なのに、リゼイルはまた私の手を強く握ってきた。
「ちょっと、冷静になろう?また、先生に怒られちゃうから…。」
「俺、エルフが好きなんだ…。出会った日からずっと…。俺の頭から離れないんだよ…。」
私だけを真っ直ぐ見つめ、私だけに聞こえる声でそう呟いた。
これは…。
私に対して、リゼイルは本気のように見える。
「なら…。まずは、他の女の子達とは別れてきてくれるかな?」
リゼイルの本気度を確かめたかった。
確か、言う事を聞く女の子達が居たはずだから。
私と付き合いたいなら、話はそれからだ。
「分かった。別れる。」
────
魔法の授業が終わった教室。
私は先生と二人きりで、居残り授業を受けていた。
やはり、リゼイルとの関係についてだった。
「キミは、リゼイルくんと付き合ってたの?」
「はい…。」
確かに付き合っていたことは伝えてない気もする。
「どこまで進んでたのかな?」
やっぱり、気になるよな…。
普通…。
「最後…まで…。」
「えっ?!ちょっとっ!!」
私の言葉を聞くなり、先生の態度は豹変した。
明らかに動揺している様子だ。
「大丈夫ですよ?もう一年以上経ってますから。」
「だって…許嫁でもないんでしょ?!」
おや?
その言葉を待っていた。
と言うか、こんな早く飛び出すとは。
リゼイルの父親である、元英雄のリゼルディアさんからは半ば同意のようなものは頂いた感じではある。

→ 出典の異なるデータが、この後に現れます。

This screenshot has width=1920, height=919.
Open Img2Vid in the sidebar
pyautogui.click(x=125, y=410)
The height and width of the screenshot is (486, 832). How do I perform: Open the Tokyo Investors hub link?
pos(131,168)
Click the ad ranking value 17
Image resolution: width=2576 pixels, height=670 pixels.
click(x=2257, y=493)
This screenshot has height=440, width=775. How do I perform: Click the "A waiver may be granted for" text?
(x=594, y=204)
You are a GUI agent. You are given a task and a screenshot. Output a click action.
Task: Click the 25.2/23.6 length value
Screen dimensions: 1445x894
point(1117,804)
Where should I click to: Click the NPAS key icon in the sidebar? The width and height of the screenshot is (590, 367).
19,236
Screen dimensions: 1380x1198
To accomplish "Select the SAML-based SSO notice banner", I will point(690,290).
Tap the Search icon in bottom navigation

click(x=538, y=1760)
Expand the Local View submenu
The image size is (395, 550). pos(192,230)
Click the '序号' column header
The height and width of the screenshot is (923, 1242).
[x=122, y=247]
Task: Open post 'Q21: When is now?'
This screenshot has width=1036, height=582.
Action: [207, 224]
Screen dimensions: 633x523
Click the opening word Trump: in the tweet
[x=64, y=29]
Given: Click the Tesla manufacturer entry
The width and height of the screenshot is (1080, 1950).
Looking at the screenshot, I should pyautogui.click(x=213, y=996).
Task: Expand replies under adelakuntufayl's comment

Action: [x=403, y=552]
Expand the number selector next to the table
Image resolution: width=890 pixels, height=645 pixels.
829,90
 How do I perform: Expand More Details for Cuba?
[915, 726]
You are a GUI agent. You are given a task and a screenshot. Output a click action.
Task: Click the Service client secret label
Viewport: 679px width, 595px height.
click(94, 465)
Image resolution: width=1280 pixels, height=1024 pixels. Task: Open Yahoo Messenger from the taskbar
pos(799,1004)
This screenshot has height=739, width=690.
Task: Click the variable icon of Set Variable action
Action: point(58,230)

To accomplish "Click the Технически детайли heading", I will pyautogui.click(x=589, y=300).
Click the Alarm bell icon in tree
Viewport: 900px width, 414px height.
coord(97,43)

まぁ、リゼイルがアヴィンに許しを乞うということが大前提だが…。
「私の母親のアヴィエラは、許嫁でもない男性と関係持っていたようなので、これは遺伝でしょう…。」
「…。た、確かに…。」
先生は言葉を詰まらせながらも渋々同意した。
そういえば、イシェルデスさんの件聞いてない。
「イシェルデスの事だけど…ね?部屋で話すでも…良いかな?」
話の流れ的に、丁度いいタイミングだったのかもしれない。
「はい。でも、無理しないでくださいね。」
また、引き篭もられても、不機嫌になられても困る。
今は、無理強いしないのが一番だ。
「うん。でも、良いのかな?アヴィルナにはエルミリスが居るのに。子供だって居るはずなのだよ?」
それは分かっている。
「そうですよね。アヴィルナはアヴィルナなりの考えがあるみたいですよ?エリンダルフに帰るには、長い旅路になりそうですし。」